While aligning them, I annotated genes, exons, and introns as I identified them. Now I need to annotate CDS for each gene, and I feel it's much more tedious than it needs to be.
(1) It would be great if CDS could automatically be annotated within a gene, either by automatically selecting all 'exon' annotations within a 'gene' annotation and adding a 'CDS' annotation; or by selecting all regions of a 'gene' annotation where there is not also an 'intron' annotation and adding a 'CDS' annotation. With a dataset this size, the best I could come up with is to create a consensus genome (which included all possible introns among the 32 genomes), add it back to the alignment and annotate it, and annotate each individual CDS by hand by ctrl+clicking the exons for each gene and adding a CDS annotation. Then I used transfer annotation (one at a time for each of the 32 genomes) to transfer those CDS to every other genome. But, transferring annotations just does not work to close gaps in CDS where introns are absent, which leads me to point #2.

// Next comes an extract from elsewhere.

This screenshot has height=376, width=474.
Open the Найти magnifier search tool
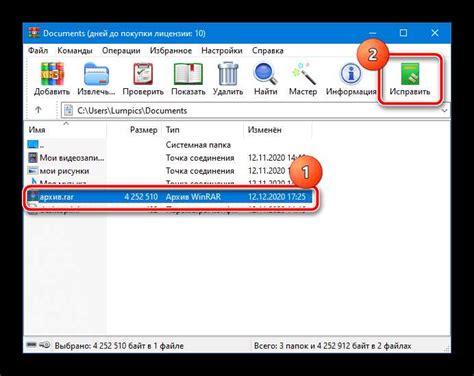[265, 74]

(2) It'd be great if you could at least ctrl+click two annotation intervals (or individual annotations) and 'merge' them together in the right click menu. At this point, I had to go in and join every CDS region where there was not an intron one at a time by hand. This is also harder that it should be; the CDS needs to be double clicked, then the exact region found in the list of regions (some of these genes have as many as 17 introns, so that's a lot of CDS regions) and deleted, then the preceding region stretched by hand to cover the deleted region. Or, what about being able to join any intervals that have only gaps (or nothing) between them?

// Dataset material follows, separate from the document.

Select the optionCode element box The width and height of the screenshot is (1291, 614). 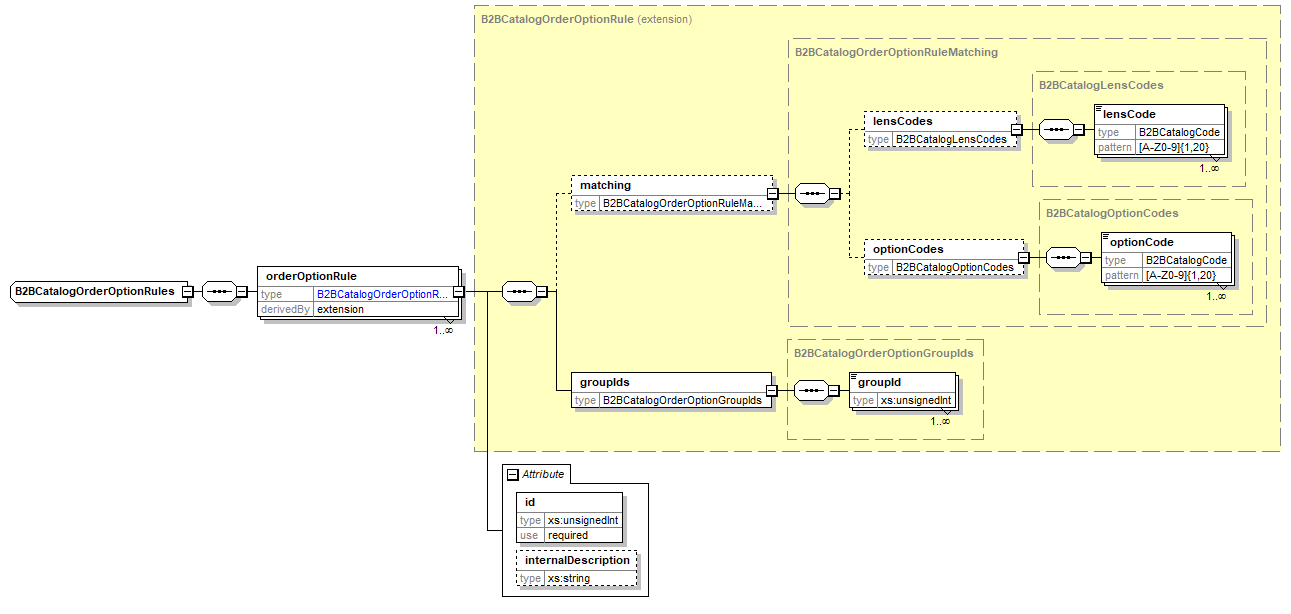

Either of these would have saved hours of time, and I can imagine datasets several times larger than this but can't imagine how they could practically be worked with. Even the annotation merging feature would be a huge stress- and time-saver, for both this and other applications. But if suggestion (1) were implemented, i.e. automatic CDS annotating for each sequence, it would avert this entire process considering each sequence already has gene, exon, and intron annotations, all three of which transfer over fine as long as the alignment is good.
The bottom line is that the accurate transfer of CDS from a reference to a sequence that significantly differs in introns is problematic.